The Reserve Bank of India’s monetary policy committee or MPC opted to maintain the key repo rate at 6.5 per cent for the seventh consecutive meeting as a cautious stance amidst persistent pressures of inflation. The decision reflects the RBI’s commitment to achieving its inflation target of 4 per cent, awaiting sustained moderation in inflationary trends.
Emphasising a stance of “withdrawal of accommodation,” the MPC seeks to align inflation with the target while ensuring support for economic growth. Notably, the RBI expects faster growth than previously anticipated, aligning with an upbeat outlook on GDP expansion.
Despite maintaining the repo rate, the RBI retained its headline retail inflation target for FY25 at 4.5per cent, citing inflationary pressures from uncertainties in food prices. Governor Shaktikanta Das reiterated concerns about the inflation trajectory, particularly influenced by food price.
Both the standing deposit facility rate and marginal standing facility rate remained unchanged as the MPC’s cautious approach to monetary policy adjustments.
Regarding economic growth, the RBI upheld its GDP growth estimate for 2024-25 at 7 per cent, in line with earlier projections. Governor Das highlighted the robust expansion in domestic economic activity driven by fixed investment and favourable global conditions.
However, amidst the buoyant growth outlook, economists anticipate the RBI to postpone rate cuts until the latter half of 2024, citing limited scope for immediate easing. The possibility of rate adjustments may emerge in the third quarter of FY25, according to some economists.
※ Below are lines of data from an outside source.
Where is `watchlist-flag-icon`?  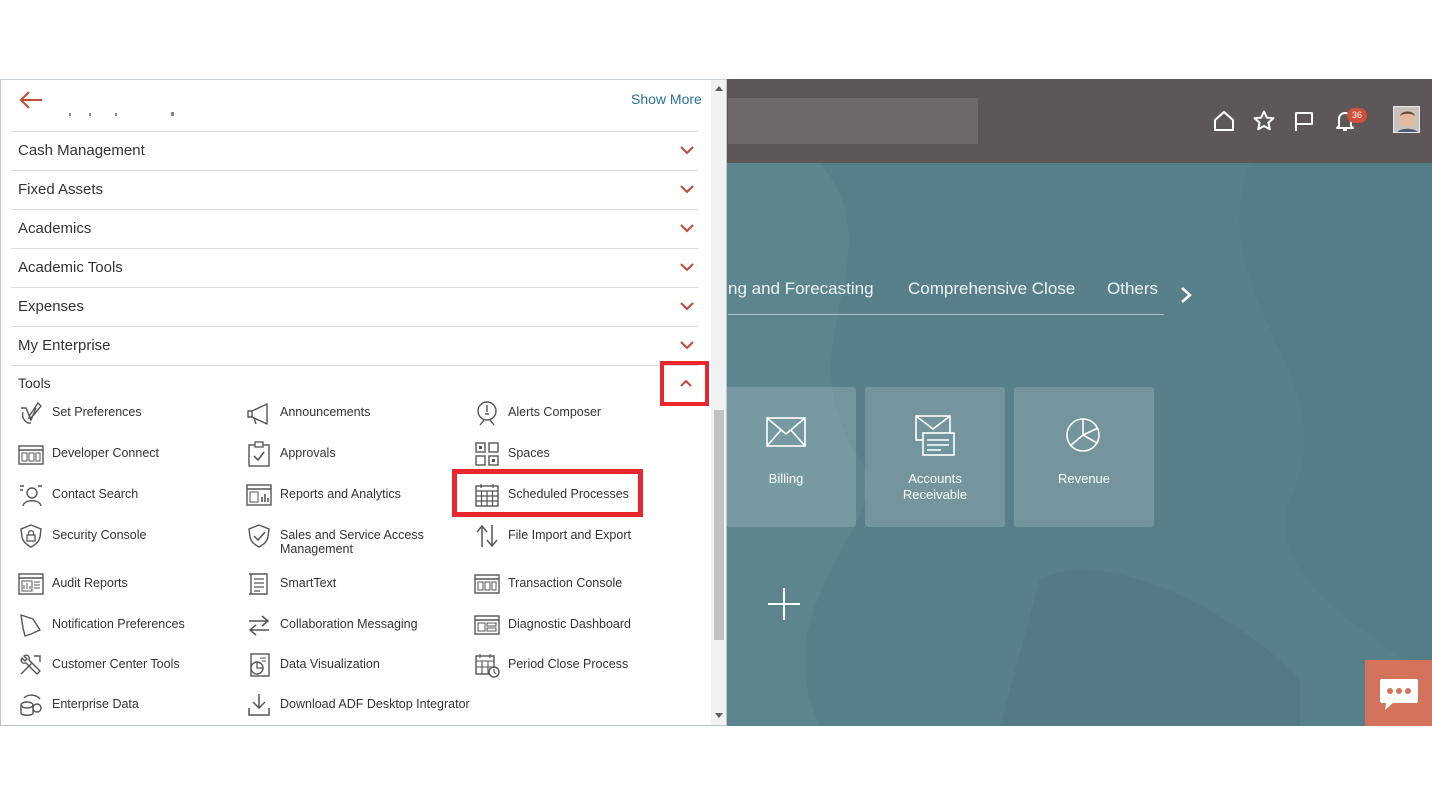 watchlist-flag-icon is located at coordinates (1304, 121).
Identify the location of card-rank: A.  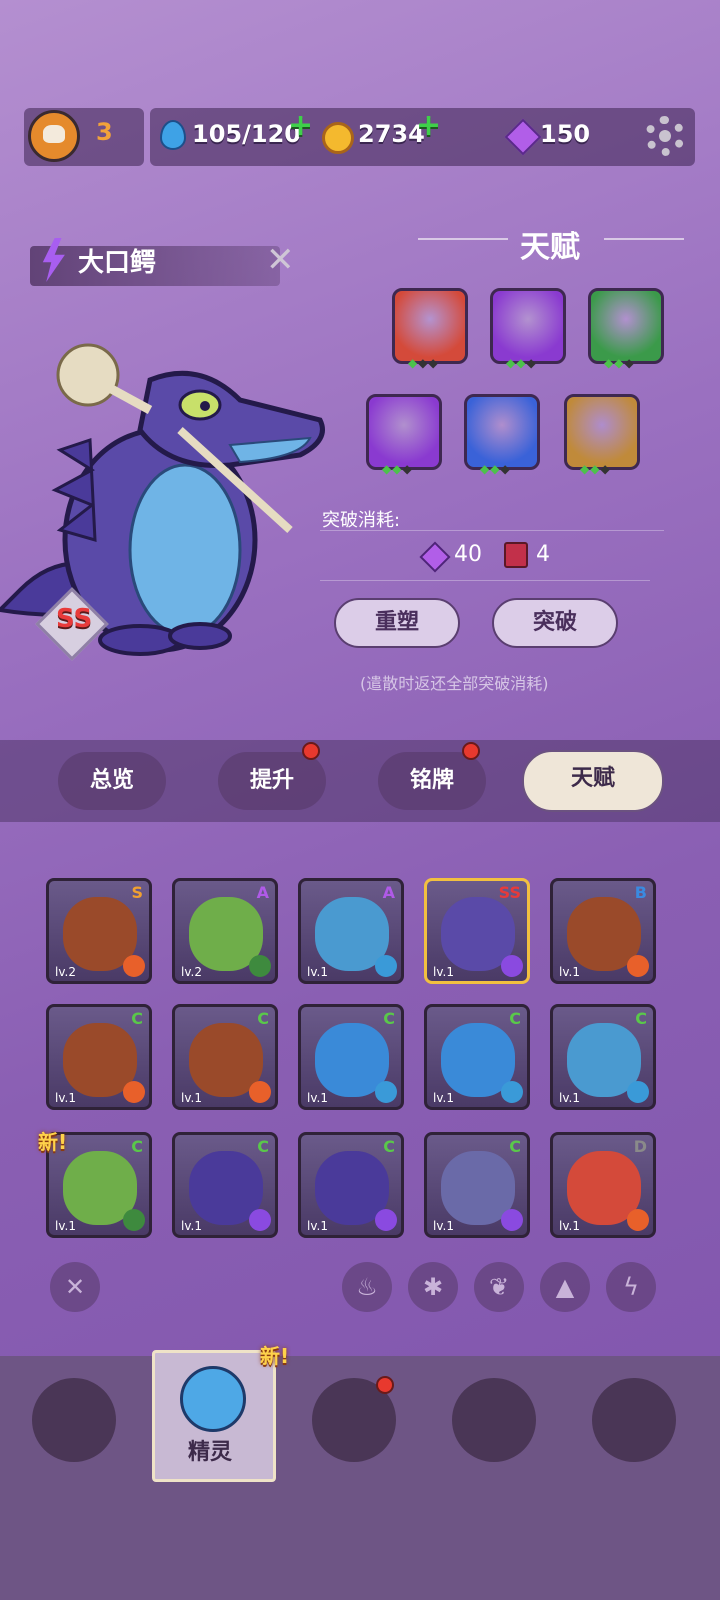
(262, 892).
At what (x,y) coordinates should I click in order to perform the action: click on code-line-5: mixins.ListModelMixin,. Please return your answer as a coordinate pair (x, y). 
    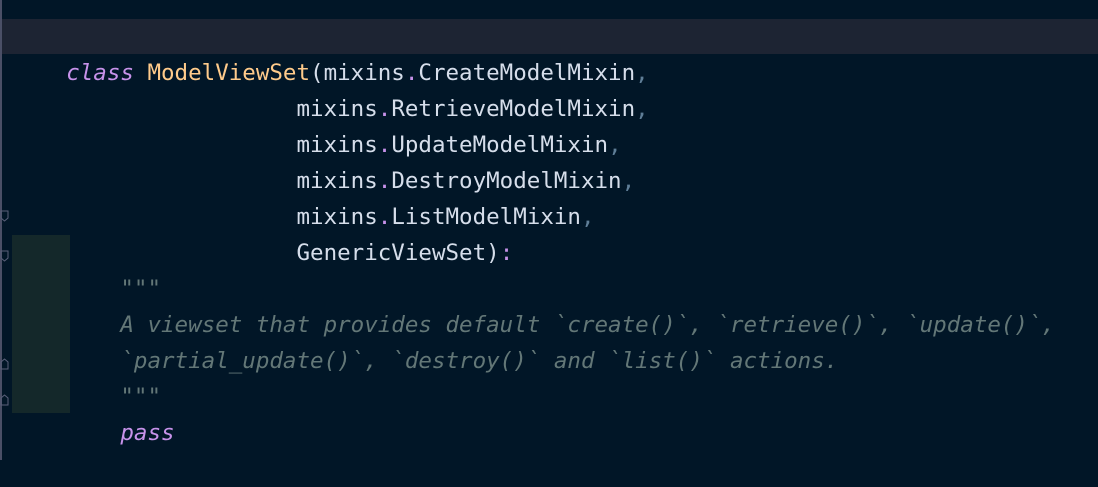
    Looking at the image, I should click on (303, 196).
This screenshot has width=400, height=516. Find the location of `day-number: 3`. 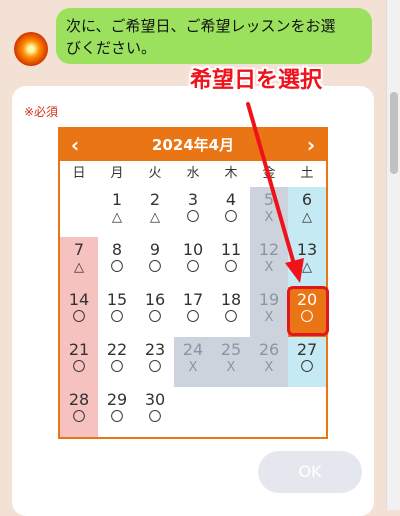

day-number: 3 is located at coordinates (193, 200).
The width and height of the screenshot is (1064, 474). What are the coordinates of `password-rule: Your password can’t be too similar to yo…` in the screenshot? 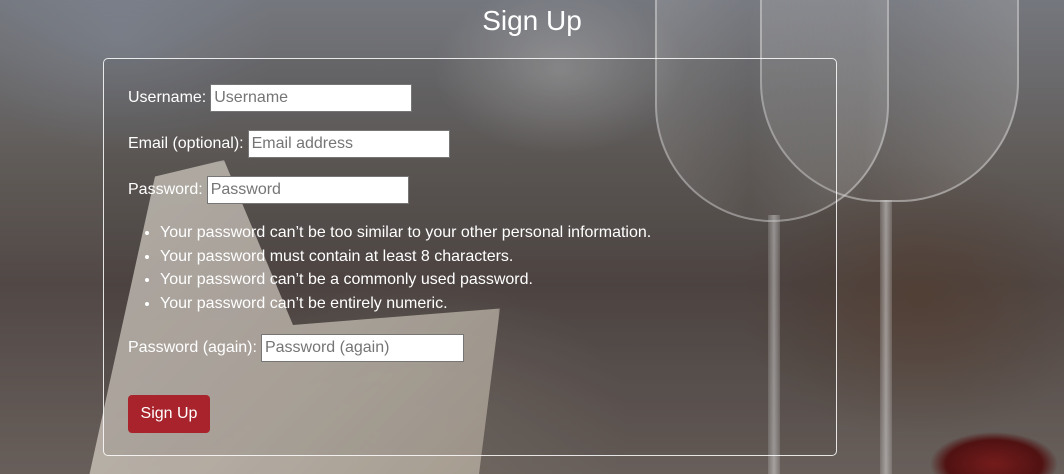 It's located at (406, 233).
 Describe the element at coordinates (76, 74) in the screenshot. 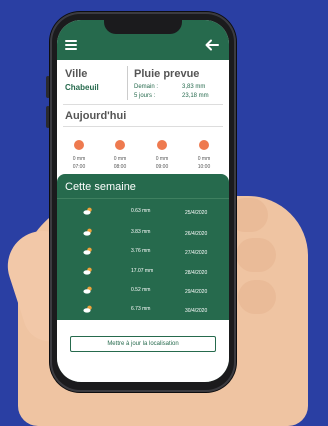

I see `city-label: Ville` at that location.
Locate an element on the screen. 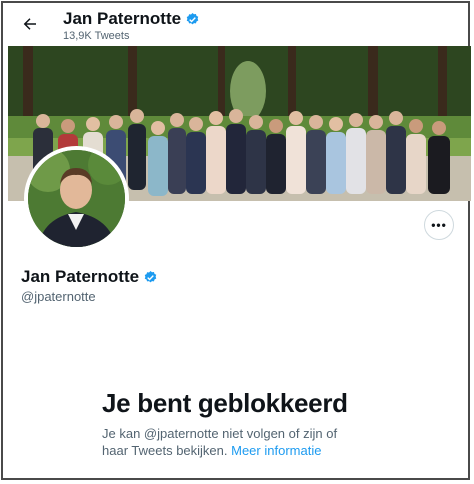 The height and width of the screenshot is (484, 474). profile-avatar is located at coordinates (76, 198).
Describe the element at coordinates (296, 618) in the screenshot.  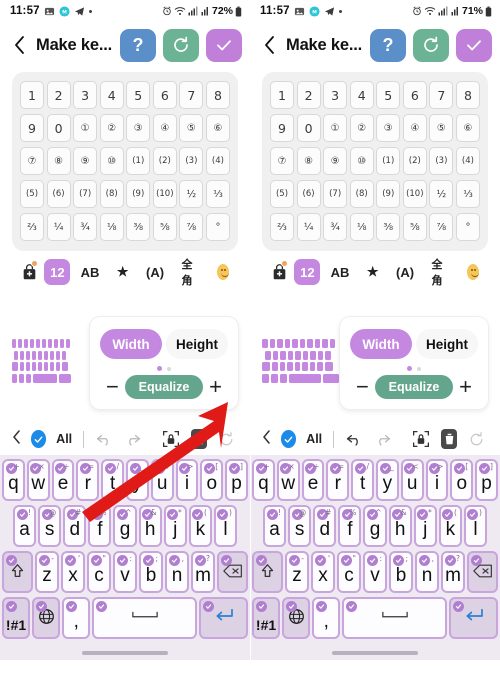
I see `language-key` at that location.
The MPC’s decision to maintain the repo rate saw a split among members, with Jayanth R Varma advocating for a 25 basis points reduction in the policy rate and a shift to a neutral stance. Governor Das cautioned against sluggish global trade and inflationary concerns in developed economies’ service sectors, stressing upon the need for prudent risk management.
While acknowledging ongoing efforts in monetary transmission, Governor Das affirmed the RBI’s commitment to flexible liquidity management, reflecting a balanced approach to monetary policy amidst evolving economic conditions.